Still, the Nets have faults. Joe Johnson continues to struggle and the team seems to lack a killer instinct.

But these Nets—the Brooklyn Nets—is no longer the transient franchise we've grown accustomed to seeing since Bruce Ratner, on his 59th birthday, won the right to purchase the team for $300 million.

Brooklyn was the goal. A competitive team was the dream.

Now, we're here.

The Nets are a new team. Re-branded. Relocated. Re-rostered.

Five players returned from last season's team—six if you count Keith Bogans, who played just five games for the club last season before being released. 60 percent is a majority and 60 percent of this roster is new.

The 12-70 Nets were a long time ago.

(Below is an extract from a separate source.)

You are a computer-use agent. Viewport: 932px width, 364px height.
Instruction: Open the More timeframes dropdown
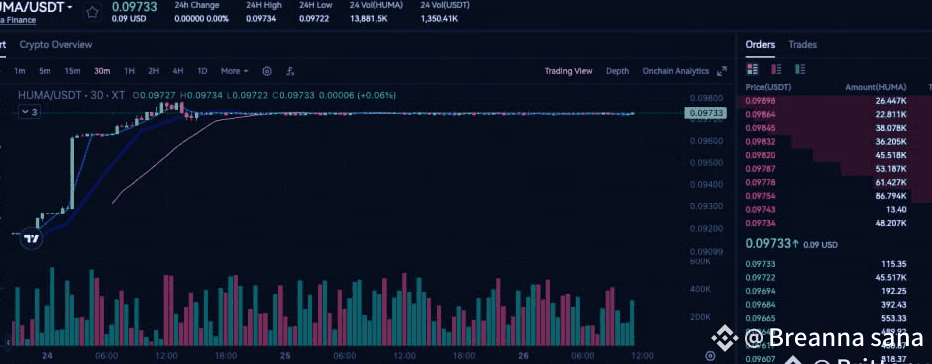234,71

And those that stick to the stubborn proclamations that say the Nets are not a team to be taken seriously simply haven't been paying close enough attention.

Those critics, certainly, haven't crossed the Brooklyn Bridge recently. Clearly, they haven't taken the Long Island Railroad to Atlantic Terminal, and no, they've never entered Barclays Center from the Dean Street entrance.

Strength of schedule aside, the Nets haven't won games because opponents have laid down. The Nets have won games because they're a solid basketball team. These Nets are no fluke.

And whether or not the Nets win in Miami on Saturday night is immaterial. In the NBA, teams make hay by beating those they are supposed to beat, and the Heat do not yet qualify as a team that the Nets are "supposed" to beat.

Regardless of what happens on Saturday night, the NBA season is long and strenuous. Good wins, bad losses, mediocre efforts. From Dec. 1 to April 1, we'll see it all; four months of hills and valleys, just like any NBA team.

And like any other NBA team, the Nets aren't perfect. But what they are is balanced. Aside from the center position, the Nets are two deep everywhere else and all players in its rotation can—and have—led them to victory over the course of this young season.

They're not the most talented, but they are deep.

They're not yet universally respected, but they should be.

Before it's all said and done, they will be.

A tough stretch awaits, especially as the Nets await the return of Brook Lopez. Prior to suffering a ligament sprain in his right foot, Lopez was putting it all together. Uninterrupted forays into the paint became blocked shots at the rim and needless turnovers in the post became converted free-throws.

Lopez became an anchor for the Nets and the team will be tested in his absence. But at full strength, even if the Nets haven't yet proven that they're championship contenders, they have proven that they're worthy of universal respect.

Brooklyn smelled the coffee long ago—long before me. The borough has been awake. Now, it's time for the rest of the league to catch up.

Oh yes, Brooklyn has become a chant, but more importantly Brooklyn has become a team.

good team.

Dawn approaches. Brooklyn is awake. It's about time everyone else catches up.